(Цель упражнения) Перепишите без изменений часть фрагмента ниже от «После каждого общения» до «убийств, совершенных Тони.».

(Фрагмент)
::::
После каждого общения с Тони Уильямс выходил эмоционально и физически выжатым. Он почти физически ощущал «зло», окружавшее Тони и заполнявщее всю камеру. Голдману он говорил: «Я чувствовал, как на меня смотрит дьявол… со стороны Тони Косты». Подобные слова от человека, который всю жизнь работал с психически нездоровыми преступниками, о многом говорят. Но, несмотря на глубокое личное отвращение, Уильямс смог дать самое подробное истолкование жизни, психоза и убийств, совершенных Тони.

Уильямс установил, что истоки подспудной ненависти ко всем женщинам кроются в его детской одержимости погибшим отцом и чувстве одиночества, связанном с браком Сесилии с Бонавири и рождением Винни. Убийства и в особенности изнасилование и расчленение трупов давали ему чувство «блестящего» удовлетворения. Он совершал жуткое представление драмы инцеста и матереубийства, в ходе которого возвращался в блаженное младенчество, когда Сесилия целиком и полностью принадлежала ему одному[130]. И, наконец, поскольку Тони говорил Уильямсу, что «настоящий Тони» был «погребен очень глубоко», акт захоронения жертв гарантировал, что они будут «с ним» вечно[131].
::::
(Исходные строки)

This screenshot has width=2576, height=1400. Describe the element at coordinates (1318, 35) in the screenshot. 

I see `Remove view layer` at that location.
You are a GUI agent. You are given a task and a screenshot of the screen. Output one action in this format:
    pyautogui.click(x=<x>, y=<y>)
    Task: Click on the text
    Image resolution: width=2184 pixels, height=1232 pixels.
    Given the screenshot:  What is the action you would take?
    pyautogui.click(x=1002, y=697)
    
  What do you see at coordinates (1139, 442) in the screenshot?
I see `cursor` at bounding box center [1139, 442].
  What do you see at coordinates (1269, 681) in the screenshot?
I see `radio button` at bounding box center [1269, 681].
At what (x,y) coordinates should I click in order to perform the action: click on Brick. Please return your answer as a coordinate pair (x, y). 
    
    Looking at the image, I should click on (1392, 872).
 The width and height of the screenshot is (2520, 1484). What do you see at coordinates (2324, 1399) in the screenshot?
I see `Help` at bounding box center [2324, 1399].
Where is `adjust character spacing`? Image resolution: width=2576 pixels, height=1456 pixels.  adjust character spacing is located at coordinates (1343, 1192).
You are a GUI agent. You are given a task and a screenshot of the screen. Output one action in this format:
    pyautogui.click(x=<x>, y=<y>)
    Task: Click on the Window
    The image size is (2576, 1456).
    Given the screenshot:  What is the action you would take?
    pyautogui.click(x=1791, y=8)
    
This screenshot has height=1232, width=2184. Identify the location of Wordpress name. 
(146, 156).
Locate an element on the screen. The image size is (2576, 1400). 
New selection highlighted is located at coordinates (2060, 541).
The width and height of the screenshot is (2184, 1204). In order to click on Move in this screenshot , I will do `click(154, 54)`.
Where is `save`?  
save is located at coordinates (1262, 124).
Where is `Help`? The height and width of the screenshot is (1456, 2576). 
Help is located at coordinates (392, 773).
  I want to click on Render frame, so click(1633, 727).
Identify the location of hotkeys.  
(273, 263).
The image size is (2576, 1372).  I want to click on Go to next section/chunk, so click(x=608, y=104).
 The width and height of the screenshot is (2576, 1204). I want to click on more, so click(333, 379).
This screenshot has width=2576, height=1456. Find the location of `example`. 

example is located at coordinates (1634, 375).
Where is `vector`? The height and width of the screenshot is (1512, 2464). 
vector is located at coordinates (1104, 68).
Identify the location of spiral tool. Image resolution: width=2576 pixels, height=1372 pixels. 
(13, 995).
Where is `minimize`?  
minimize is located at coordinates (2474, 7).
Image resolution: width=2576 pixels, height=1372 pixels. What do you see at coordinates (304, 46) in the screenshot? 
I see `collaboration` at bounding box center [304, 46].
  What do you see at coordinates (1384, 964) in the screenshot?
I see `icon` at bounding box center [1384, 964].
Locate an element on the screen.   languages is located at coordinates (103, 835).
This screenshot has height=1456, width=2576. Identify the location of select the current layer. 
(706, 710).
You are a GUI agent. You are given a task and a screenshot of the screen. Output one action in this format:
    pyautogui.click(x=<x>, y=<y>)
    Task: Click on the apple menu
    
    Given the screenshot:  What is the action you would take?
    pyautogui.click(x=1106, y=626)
::::
(Результат задания)
После каждого общения с Тони Уильямс выходил эмоционально и физически выжатым. Он почти физически ощущал «зло», окружавшее Тони и заполнявщее всю камеру. Голдману он говорил: «Я чувствовал, как на меня смотрит дьявол… со стороны Тони Косты». Подобные слова от человека, который всю жизнь работал с психически нездоровыми преступниками, о многом говорят. Но, несмотря на глубокое личное отвращение, Уильямс смог дать самое подробное истолкование жизни, психоза и убийств, совершенных Тони.